The effect is expressionistic without being trapped in the specificity of any epochal style. This is enhanced by the lighting, which frequently comes from in front and below the characters, doubling them with huge, eerie shadows on the walls. Black and white are the primary colors, with a dark red at the back of the stage to stand in for the red moon Marie sees in Act III, and for her blood.
Deborah Voigt, herself cast against type, is Marie. She almost pulls it off, but though her Marie does not quite work, she can’t be held responsible. Her acting is fine, her voice is powerful, but there is an inherent integrity in her sound, a “goodness,” which is out of place for the woman who betrays Wozzeck in bed with the human peacock, the Drum Major. Voigt was in her element and most affecting at the start of Act III, when Marie reads the story of Mary Magdalene.
The secondary roles were all accomplished. Clive Bayley, bass, made his company debut as the Doctor. His singing was smooth and strong, and his acting was refreshingly campy, appropriate for a character who’s experiments consist of keeping Wozzeck on a diet of beans and ordering him not to urinate. Tenor Peter Hoare was an excellent foil as the Captain—the “moral” yin to the Doctor’s “scientific” yang—as the two debated Wozzeck’s shortcomings and objectively prescribed solutions.
The music for the Captain and the other tenors, especially Russell Thomas as Andres, pushes into the stratosphere, and all the singers were impressive, showing strength and clarity in their upper ranges. All the small, but key, roles were filled superbly: mezzo-soprano Tamara Mumford as Margret; baritone Mark Schowalter as the Second Apprentice; bass Richard Bernstein and tenor Philippe Castagner particularly strong as the First Apprentice and Fool. Anthony Reznikovsky has little more to do on stage than be Marie’s Child, but he was relaxed and natural.
Simon O’Neil, another tenor, was puffed-up and vicious as the Drum Major, his singing confident and strong, and his swagger, whether sober or drunk, carried a real malevolence.
But this was Goerne’s show. He probably has more experience in this intense, demanding role than any other living baritone, an easy explanation for how expressive and powerful he was.

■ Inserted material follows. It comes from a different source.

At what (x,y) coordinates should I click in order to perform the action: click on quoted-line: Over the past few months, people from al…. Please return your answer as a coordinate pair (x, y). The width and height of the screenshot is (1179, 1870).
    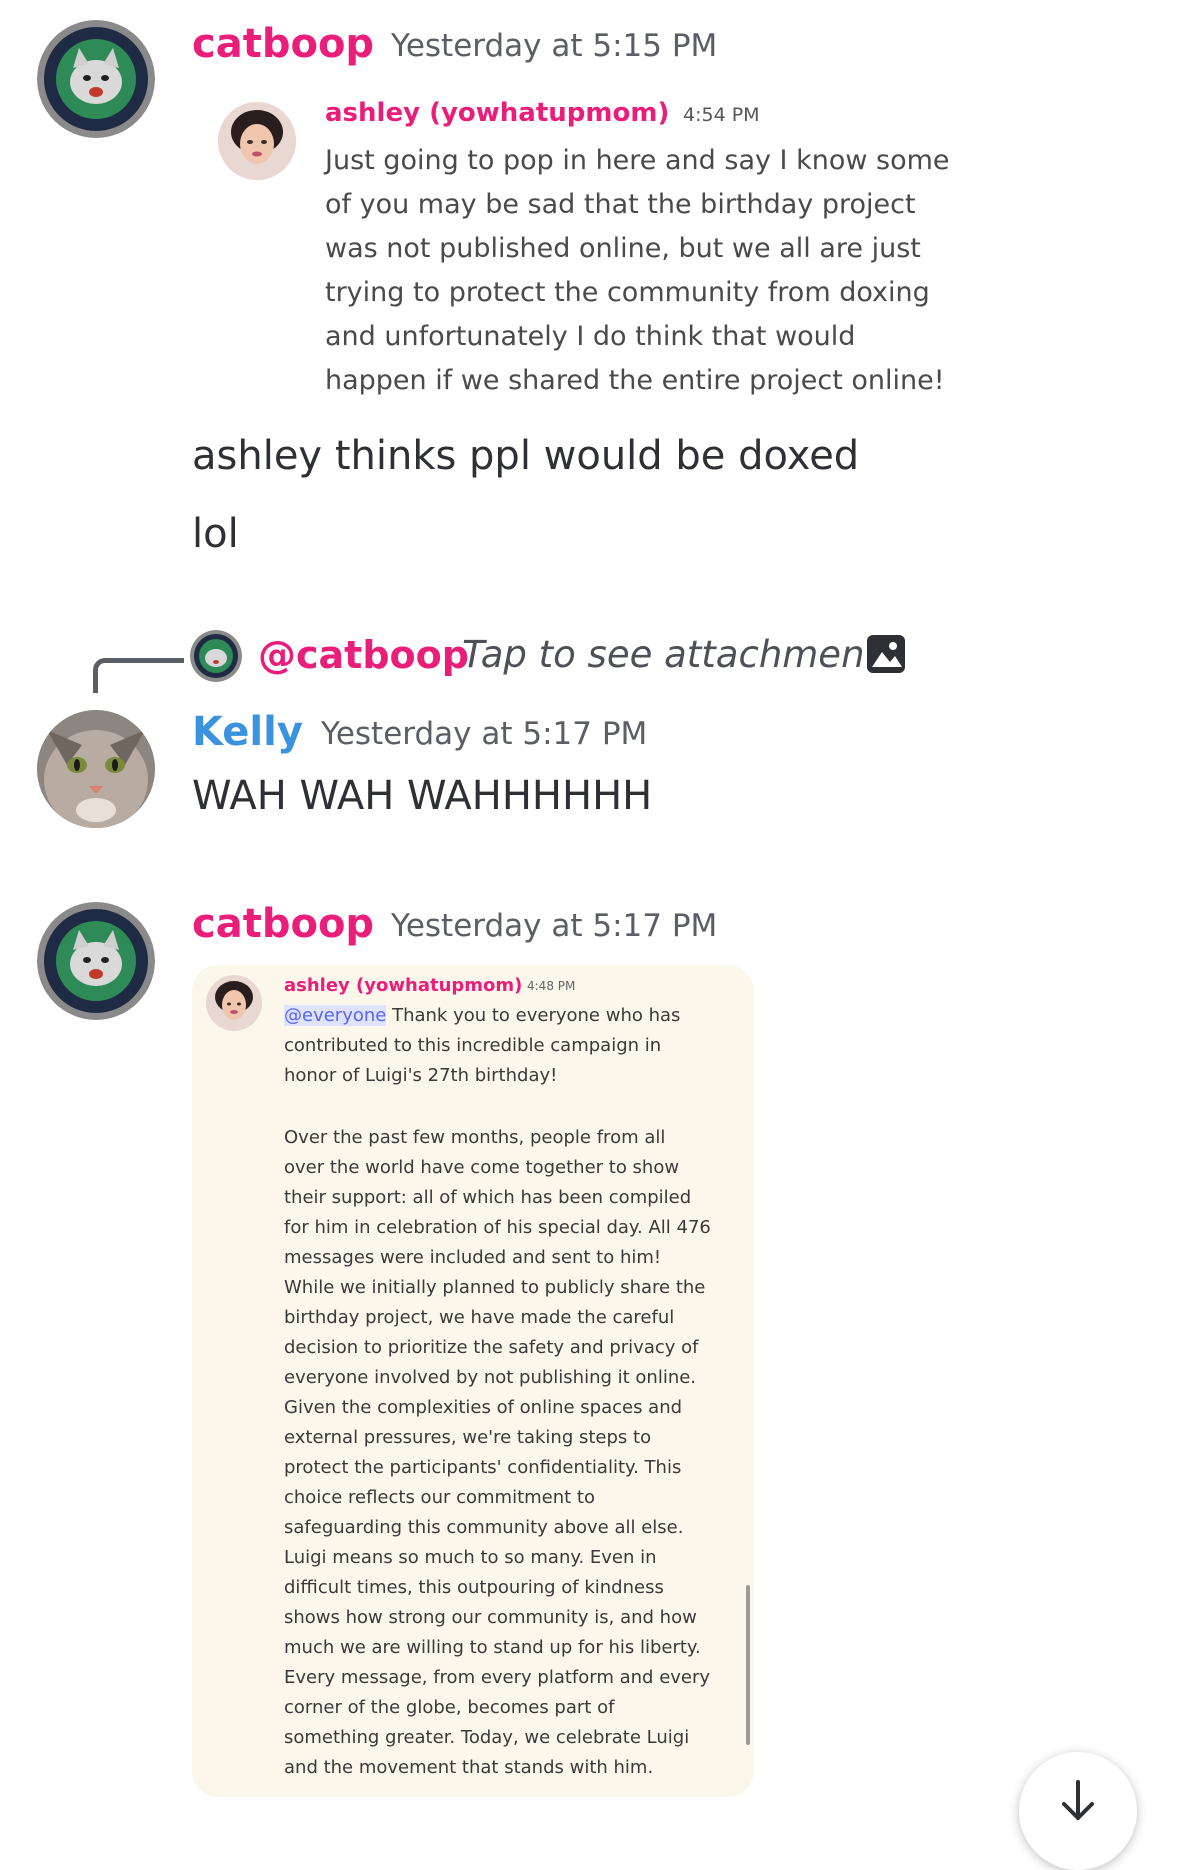
    Looking at the image, I should click on (475, 1138).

Wozzeck is, likewise, a specialty of music director James Levine. His complete command of the score, its structure and flow was manifest in all details. The Met is an American orchestra and plays with brightness and precision, although the brass were often surprisingly shaky Thursday night. The Met’s playing was consistently more vivid than the Vienna Philharmonic at Carnegie, but the European players were appreciably more beautiful, their sound better expressing Berg’s post-Mahler aesthetic.
The idea of Hampson as Wozzeck tantalizes the imagination. But it’s hard to imagine any singer in the world bettering Matthias Goerne in this role.